■ Goal ■
Say whether each statement agrees with the docket-date thread, answering yes or no and quoting the deciding words: (a) The tweaked Juriscraper code assigns None to the date entered when parsing isn't possible. (b) The last page of the purchased document shows a date other than March 28. (c) An entry without a parsed date appears last in the docket report.

■ Excerpt ■
════

As you can see, the first data cell in each table row is set to display {{ item.endDateFormatted }}. The code doesn't have any other logic for that cell, so we can be sure that's the field being used every time.

Let me know if you have any questions.

ERosendo avatar Jun 24 '25 04:06 ERosendo

Hm, can you look at entry 29 from this case? It has a different value for the first column's date and the date entered that's displayed at the end of the third column? If that holds up, I'm convinced!

mlissner avatar Jun 24 '25 04:06 mlissner

It has a different value for the first column's date and the date entered that's displayed at the end of the third column?

@mlissner You're totally right about the discrepancy in entry 29! 🤦

I went ahead and purchased the document. It looks like the date on the header matches the endDateFormatted, and the last page of the document also shows March 28. I've attached a screenshot of the document for reference.

Image

ERosendo avatar Jun 24 '25 05:06 ERosendo

So we agree that endDateFormatted is the date filed, not the date entered? If so, sounds like we can't get the date entered in some cases, right?

mlissner avatar Jun 24 '25 05:06 mlissner

So we agree that endDateFormatted is the date filed, not the date entered?

Yes, that sounds about right.

If so, sounds like we can't get the date entered in some cases, right?

That's correct. So far, we've identified two cases where the date entered isn't included in the docket entry description. There's no obvious pattern yet.

ERosendo avatar Jun 24 '25 06:06 ERosendo

So seems like wet just need to make sure the system works without that data always being available?

mlissner avatar Jun 24 '25 13:06 mlissner

So seems like wet just need to make sure the system works without that data always being available?

@mlissner I ran some experiments and tweaked the Juriscraper code to assign None to the date when parsing isn't possible. Here's the change:

            datetime_str = self._get_value(datetime_entered_regex, docket_text)
-           assert datetime_str != "", (
-               "Docket entry's Entered: date should not be null"
-           )
-           de["date_entered"] = convert_date_string(
-               datetime_str, datetime=True
-           )
+           de["date_entered"] = (
+              convert_date_string(datetime_str, datetime=True)
+              if datetime_str
+              else None
+           )

            # Unfortunately, the server expects a `date_filed`,
            # which we don't have, and probably can't get (it's in the
            # NDA though). Although the server also doesn't know that
            # other parsers send it `date_entered` in lieu of
            # `date_filed`, without being so explicit about it. Ugh!
            de["date_filed"] = de["date_entered"]

While this tweak works well for Juriscraper, I noticed an issue when testing it with CourtListener. Our code was filtering out docket entries that failed to parse the date. Upon reviewing the add_docket_entries function, I found that the first line of code is responsible for filtering these entries.

async def add_docket_entries(
    d: Docket,
    docket_entries: list[dict[str, Any]],
    tags: list[Tag] | None = None,
    do_not_update_existing: bool = False,
) -> tuple[
    tuple[list[DocketEntry], list[RECAPDocument]], list[RECAPDocument], bool
]:
    """
    ...
    """
    # Remove items without a date filed value.
    docket_entries = [de for de in docket_entries if de.get("date_filed")]

I've updated the add_docket_entries so we can now process entries even when there's no date. Here's how the docket report would look:

Image

Since the parser didn't provide a date for this specific entry, the recap_sequence_number wasn't computed. This causes the docket entry to appear first in the docket report, as the report relies on this field for ordering.

════

Rows of pointing data:

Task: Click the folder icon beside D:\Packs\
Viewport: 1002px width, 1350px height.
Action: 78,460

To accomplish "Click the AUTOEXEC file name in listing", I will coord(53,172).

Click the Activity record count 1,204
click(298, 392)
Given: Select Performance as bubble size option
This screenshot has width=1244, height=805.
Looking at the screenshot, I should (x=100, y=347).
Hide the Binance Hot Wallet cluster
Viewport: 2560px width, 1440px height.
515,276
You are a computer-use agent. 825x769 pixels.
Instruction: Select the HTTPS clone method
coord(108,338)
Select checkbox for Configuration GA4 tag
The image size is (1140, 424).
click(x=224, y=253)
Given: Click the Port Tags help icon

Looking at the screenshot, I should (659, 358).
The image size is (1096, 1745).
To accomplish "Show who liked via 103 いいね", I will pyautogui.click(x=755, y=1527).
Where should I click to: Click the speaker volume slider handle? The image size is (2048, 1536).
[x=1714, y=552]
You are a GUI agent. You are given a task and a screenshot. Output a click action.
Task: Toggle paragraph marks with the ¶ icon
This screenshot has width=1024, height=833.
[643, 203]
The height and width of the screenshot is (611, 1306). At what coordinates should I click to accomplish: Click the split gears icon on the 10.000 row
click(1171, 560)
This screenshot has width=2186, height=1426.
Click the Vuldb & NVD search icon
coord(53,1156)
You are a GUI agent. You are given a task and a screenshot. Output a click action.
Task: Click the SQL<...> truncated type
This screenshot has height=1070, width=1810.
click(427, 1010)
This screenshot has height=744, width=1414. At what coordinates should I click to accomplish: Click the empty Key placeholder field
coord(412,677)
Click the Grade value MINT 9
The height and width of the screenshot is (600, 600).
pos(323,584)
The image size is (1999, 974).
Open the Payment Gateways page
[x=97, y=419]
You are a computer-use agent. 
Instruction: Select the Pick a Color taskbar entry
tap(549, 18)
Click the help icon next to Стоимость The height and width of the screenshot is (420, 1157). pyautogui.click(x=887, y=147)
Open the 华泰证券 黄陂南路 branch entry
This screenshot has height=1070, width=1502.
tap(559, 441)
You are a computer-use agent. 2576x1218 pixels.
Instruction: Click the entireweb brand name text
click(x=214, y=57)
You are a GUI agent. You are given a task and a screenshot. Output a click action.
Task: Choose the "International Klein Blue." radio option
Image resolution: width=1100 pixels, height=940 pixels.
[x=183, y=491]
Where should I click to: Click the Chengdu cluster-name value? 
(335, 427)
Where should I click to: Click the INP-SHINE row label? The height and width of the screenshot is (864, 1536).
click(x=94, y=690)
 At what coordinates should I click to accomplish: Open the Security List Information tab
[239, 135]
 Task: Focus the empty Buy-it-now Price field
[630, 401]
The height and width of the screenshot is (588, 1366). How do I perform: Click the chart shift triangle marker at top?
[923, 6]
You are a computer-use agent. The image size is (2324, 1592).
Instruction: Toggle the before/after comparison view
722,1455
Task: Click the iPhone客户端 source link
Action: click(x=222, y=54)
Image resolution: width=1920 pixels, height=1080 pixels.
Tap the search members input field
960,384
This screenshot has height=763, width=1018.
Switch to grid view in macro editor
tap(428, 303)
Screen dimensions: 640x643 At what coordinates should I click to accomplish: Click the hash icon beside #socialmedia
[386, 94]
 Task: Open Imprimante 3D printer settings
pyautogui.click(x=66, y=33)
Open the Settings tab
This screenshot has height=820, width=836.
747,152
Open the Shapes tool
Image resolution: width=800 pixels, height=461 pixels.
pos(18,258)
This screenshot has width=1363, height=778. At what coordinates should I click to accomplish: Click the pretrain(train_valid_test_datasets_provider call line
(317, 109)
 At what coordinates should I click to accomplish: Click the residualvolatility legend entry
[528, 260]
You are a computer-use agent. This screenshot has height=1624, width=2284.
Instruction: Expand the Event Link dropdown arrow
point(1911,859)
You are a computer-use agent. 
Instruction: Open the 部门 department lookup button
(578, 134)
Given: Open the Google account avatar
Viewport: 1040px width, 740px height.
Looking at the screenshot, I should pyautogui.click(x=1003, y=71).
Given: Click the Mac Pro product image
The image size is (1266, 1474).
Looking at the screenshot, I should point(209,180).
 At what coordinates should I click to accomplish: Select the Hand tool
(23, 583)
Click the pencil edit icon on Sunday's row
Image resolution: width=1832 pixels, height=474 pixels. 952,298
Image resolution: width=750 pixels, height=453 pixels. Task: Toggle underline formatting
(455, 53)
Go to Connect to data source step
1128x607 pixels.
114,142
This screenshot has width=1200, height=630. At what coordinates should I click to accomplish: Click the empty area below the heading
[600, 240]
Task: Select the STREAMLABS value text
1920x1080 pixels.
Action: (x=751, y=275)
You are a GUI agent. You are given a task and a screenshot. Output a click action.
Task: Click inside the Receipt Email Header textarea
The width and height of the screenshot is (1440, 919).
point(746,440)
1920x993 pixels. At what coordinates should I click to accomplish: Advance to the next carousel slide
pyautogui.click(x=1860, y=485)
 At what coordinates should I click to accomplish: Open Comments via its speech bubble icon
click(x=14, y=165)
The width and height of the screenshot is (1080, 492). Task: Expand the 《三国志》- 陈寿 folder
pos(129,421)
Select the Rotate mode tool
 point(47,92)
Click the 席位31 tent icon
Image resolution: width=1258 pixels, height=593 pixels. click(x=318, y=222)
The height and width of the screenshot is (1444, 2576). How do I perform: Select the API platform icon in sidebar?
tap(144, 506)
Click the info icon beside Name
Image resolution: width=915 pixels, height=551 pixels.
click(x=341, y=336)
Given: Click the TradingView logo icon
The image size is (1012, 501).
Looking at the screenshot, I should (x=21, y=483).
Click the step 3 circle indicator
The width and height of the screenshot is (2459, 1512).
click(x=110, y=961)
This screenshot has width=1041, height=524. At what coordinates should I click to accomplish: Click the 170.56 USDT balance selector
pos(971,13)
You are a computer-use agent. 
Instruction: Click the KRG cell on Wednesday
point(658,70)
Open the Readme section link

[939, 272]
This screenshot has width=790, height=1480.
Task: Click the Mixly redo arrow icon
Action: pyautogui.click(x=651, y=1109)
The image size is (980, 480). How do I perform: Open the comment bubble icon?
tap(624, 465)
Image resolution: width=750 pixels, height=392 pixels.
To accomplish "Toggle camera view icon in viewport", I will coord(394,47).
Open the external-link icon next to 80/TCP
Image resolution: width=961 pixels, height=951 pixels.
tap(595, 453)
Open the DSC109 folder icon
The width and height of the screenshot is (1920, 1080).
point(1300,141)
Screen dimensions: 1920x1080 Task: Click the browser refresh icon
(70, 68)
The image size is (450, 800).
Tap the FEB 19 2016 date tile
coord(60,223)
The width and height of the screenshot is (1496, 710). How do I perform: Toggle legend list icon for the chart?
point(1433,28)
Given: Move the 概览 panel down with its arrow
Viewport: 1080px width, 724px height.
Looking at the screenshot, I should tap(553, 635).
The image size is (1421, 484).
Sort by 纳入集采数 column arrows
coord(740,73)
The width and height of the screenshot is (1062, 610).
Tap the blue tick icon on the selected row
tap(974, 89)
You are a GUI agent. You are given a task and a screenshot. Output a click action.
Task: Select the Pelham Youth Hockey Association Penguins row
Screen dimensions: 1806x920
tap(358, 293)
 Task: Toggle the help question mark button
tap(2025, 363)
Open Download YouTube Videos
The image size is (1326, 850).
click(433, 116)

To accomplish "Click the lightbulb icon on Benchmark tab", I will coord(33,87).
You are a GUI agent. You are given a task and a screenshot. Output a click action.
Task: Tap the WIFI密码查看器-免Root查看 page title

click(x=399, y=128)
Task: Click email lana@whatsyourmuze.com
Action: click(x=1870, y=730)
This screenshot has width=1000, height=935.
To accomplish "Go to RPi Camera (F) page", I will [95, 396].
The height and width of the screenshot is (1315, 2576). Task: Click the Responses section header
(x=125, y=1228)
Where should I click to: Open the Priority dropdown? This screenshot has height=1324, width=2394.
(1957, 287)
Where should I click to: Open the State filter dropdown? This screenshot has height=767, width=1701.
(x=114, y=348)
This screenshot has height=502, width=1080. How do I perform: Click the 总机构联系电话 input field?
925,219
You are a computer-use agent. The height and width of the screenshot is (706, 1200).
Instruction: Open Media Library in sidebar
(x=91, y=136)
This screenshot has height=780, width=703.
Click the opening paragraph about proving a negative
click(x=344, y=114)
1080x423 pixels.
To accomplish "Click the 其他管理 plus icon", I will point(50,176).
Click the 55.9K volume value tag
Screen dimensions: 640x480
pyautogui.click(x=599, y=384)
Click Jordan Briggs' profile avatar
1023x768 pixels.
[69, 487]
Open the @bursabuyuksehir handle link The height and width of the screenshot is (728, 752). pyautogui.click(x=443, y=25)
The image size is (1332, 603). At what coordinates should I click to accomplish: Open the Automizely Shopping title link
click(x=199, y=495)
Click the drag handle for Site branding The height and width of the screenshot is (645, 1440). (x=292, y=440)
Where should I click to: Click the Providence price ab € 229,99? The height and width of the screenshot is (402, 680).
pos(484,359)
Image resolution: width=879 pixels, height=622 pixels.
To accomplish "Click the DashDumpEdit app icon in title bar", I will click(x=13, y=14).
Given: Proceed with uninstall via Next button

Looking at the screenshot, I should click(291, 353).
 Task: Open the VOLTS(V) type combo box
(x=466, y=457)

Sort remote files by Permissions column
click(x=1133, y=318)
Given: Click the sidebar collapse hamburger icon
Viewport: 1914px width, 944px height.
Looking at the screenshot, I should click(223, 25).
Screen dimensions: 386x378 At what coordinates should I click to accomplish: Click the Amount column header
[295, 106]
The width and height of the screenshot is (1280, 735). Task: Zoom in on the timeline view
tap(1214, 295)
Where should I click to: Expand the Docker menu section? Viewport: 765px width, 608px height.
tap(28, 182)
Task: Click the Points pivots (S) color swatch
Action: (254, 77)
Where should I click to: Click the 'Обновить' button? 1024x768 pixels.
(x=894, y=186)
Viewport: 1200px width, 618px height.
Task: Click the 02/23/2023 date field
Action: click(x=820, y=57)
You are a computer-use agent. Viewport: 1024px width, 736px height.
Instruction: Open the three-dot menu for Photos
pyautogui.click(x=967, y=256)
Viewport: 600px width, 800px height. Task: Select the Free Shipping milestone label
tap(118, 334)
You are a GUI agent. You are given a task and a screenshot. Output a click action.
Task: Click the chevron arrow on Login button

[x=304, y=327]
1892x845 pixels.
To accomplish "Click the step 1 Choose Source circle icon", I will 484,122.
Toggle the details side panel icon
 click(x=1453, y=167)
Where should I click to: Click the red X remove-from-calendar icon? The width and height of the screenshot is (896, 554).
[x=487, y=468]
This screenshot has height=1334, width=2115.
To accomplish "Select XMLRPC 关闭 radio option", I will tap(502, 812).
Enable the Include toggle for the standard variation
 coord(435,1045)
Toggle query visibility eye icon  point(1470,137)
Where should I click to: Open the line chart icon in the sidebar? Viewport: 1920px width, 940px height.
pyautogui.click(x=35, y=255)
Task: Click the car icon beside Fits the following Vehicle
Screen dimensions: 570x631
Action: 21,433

════

■ Solution to this exercise ■
(a) Yes: "tweaked the Juriscraper code to assign None to the date when parsing isn't possible"
(b) No: "the last page of the document also shows March 28"
(c) No: "This causes the docket entry to appear first in the docket report"